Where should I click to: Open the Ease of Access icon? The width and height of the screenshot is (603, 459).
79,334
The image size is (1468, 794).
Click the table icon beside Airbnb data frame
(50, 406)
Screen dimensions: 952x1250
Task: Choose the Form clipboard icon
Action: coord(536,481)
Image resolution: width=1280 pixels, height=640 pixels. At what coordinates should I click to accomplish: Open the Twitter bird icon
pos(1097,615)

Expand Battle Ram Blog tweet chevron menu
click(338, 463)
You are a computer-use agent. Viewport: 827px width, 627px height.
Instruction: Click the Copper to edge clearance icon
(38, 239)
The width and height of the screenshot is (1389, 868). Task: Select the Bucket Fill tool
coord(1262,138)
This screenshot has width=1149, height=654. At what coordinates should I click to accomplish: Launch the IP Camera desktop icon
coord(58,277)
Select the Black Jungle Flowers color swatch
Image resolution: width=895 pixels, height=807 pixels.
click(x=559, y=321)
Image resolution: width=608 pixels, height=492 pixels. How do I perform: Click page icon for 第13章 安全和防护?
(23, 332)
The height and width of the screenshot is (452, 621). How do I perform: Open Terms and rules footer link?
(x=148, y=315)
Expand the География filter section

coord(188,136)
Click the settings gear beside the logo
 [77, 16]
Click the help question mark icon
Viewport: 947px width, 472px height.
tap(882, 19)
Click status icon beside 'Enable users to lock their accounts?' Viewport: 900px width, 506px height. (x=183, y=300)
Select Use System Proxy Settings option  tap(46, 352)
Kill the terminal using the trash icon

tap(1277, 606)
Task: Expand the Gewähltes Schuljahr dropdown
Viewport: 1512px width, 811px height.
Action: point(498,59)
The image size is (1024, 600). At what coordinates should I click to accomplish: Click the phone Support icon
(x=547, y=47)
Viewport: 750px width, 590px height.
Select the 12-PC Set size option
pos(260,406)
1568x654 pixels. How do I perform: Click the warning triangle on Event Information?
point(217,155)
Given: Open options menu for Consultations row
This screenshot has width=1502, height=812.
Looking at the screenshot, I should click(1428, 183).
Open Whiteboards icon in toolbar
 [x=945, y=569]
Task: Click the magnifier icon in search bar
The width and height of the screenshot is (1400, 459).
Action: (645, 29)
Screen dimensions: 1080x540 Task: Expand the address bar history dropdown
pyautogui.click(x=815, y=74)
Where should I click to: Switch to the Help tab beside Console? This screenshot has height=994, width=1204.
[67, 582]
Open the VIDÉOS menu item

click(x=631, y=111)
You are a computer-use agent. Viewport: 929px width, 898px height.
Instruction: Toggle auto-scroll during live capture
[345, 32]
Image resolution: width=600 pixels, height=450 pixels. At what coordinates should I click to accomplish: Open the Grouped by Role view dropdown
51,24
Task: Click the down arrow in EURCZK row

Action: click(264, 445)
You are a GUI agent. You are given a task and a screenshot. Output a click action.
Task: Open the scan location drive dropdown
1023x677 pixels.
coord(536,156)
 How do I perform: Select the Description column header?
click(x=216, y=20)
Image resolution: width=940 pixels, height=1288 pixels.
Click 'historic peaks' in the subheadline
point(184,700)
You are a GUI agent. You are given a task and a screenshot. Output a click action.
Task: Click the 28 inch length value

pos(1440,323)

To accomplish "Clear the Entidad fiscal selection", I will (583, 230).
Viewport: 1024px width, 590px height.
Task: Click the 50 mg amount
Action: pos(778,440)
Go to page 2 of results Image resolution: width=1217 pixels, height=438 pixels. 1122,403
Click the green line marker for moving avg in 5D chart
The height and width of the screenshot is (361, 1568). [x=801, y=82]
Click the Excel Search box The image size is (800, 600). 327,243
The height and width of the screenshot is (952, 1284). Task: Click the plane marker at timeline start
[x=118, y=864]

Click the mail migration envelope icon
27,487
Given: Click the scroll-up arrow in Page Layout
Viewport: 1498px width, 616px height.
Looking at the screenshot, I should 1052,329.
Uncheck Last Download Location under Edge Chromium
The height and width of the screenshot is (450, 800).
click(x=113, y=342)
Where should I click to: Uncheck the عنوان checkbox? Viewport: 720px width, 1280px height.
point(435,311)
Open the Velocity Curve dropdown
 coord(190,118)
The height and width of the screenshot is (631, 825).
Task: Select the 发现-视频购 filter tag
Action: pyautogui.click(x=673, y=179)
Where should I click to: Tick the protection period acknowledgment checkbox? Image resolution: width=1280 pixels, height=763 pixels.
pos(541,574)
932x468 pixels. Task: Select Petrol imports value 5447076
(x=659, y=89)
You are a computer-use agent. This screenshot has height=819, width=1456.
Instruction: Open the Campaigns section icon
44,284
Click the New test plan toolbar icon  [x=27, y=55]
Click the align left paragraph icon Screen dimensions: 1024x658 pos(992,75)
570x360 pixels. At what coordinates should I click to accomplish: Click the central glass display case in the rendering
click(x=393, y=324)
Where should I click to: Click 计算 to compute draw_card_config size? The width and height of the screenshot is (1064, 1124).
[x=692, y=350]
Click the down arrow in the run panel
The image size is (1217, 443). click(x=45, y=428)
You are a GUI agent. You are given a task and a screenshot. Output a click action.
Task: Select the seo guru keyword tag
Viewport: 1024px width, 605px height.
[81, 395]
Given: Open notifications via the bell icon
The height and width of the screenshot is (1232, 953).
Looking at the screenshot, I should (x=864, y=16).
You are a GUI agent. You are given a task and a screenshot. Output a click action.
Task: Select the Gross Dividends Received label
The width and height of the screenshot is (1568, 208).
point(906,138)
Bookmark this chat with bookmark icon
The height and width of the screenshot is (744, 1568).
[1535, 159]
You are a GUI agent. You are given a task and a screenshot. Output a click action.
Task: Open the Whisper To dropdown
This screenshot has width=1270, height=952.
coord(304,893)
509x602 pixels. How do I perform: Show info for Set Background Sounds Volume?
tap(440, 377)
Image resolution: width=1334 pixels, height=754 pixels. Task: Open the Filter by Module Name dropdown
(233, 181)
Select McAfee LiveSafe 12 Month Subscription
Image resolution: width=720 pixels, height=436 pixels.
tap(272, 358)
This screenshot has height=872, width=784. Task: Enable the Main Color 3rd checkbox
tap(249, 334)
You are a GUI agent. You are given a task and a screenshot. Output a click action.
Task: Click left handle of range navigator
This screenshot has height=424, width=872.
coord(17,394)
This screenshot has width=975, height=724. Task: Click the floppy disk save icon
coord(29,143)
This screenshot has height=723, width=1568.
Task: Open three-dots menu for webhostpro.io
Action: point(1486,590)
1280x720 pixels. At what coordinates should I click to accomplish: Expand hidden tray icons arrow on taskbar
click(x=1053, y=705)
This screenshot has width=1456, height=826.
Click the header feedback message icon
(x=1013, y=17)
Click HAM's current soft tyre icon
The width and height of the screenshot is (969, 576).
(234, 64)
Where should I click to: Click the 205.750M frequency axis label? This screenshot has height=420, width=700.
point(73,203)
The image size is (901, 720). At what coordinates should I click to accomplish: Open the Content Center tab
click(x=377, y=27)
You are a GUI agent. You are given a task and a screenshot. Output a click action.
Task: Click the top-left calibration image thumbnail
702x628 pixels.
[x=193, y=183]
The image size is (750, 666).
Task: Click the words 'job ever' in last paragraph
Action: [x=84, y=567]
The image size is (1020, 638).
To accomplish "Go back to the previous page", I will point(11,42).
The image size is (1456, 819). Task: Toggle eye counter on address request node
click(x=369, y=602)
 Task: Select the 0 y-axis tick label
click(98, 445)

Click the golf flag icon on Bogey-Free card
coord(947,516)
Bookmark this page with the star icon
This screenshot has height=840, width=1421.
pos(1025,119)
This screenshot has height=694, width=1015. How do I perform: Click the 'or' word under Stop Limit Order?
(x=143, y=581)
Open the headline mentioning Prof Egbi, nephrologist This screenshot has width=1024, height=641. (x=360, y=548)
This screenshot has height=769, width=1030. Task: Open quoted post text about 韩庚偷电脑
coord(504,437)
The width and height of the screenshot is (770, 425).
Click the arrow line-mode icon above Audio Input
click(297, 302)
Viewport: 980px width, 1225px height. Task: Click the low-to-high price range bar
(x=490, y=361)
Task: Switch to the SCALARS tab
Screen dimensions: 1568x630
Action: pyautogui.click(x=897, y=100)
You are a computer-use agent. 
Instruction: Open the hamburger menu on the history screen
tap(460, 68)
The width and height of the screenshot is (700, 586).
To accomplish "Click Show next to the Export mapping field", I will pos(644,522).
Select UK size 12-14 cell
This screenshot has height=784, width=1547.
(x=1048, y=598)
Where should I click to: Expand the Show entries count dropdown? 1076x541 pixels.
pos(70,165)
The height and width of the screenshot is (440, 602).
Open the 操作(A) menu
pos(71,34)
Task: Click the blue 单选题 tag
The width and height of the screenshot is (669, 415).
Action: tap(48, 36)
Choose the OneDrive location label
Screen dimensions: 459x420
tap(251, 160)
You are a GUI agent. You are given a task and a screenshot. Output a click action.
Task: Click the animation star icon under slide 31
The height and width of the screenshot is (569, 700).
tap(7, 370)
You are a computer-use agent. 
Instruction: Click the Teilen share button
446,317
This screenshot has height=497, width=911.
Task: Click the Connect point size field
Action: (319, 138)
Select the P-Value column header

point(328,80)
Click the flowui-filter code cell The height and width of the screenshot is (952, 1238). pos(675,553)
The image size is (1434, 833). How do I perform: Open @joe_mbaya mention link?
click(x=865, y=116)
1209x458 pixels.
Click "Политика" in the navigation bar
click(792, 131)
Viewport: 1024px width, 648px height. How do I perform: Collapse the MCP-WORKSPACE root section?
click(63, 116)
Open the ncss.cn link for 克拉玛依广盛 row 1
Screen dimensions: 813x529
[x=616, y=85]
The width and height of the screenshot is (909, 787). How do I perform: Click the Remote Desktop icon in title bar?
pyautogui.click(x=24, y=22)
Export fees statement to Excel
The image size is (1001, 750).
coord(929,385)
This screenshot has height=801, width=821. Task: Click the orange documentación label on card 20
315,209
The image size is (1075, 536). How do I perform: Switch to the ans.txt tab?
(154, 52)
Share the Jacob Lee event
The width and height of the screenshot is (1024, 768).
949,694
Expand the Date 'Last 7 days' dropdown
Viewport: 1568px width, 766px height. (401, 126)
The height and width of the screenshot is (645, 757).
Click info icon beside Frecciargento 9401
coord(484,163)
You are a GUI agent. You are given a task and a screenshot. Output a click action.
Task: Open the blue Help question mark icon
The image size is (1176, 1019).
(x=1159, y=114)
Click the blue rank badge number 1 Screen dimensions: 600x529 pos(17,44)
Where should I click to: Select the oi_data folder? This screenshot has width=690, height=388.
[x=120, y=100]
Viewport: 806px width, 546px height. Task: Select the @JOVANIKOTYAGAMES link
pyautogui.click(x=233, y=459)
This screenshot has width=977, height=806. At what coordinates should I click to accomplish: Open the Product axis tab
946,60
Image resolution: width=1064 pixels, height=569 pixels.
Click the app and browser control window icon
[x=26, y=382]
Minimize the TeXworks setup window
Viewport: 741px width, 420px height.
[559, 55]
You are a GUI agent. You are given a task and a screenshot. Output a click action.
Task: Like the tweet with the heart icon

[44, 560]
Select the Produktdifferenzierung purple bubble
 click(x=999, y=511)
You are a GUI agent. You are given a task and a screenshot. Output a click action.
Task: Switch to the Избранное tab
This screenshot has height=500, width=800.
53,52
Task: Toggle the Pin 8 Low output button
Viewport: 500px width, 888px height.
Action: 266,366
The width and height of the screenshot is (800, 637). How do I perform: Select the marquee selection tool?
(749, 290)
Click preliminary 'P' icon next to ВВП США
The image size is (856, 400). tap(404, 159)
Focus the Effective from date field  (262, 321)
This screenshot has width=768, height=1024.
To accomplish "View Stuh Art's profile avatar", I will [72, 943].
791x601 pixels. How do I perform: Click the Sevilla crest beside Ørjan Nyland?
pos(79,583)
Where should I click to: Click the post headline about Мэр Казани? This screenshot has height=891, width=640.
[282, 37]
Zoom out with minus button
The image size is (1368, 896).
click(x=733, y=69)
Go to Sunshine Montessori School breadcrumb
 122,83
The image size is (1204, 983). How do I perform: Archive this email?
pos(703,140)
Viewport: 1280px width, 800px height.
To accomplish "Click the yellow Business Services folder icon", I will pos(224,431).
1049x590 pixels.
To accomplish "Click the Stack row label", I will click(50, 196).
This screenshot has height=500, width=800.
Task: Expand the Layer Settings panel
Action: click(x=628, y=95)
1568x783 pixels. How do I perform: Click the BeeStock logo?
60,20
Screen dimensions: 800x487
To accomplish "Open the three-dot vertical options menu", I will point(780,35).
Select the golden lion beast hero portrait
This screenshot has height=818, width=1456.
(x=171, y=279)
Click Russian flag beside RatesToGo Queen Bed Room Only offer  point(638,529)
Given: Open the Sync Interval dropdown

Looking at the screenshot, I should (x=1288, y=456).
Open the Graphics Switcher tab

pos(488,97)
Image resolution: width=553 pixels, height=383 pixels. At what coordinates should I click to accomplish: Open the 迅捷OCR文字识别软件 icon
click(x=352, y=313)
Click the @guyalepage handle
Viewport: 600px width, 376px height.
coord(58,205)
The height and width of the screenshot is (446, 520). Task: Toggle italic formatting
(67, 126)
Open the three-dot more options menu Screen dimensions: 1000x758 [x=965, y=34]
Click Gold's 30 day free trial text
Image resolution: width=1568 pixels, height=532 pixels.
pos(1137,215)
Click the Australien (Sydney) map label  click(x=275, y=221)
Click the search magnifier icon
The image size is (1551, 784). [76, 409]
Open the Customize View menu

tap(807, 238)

-----

Your goal:
Among the records above, find the lines where the word "computer" appears and copy them.

Result of this task:
You are a computer-use agent. Viewport: 827px width, 627px height.
You are a computer-use agent. Viewport: 929px width, 898px height.
You are a computer-use agent. This screenshot has height=819, width=1456.
You are a computer-use agent. 
You are a computer-use agent. 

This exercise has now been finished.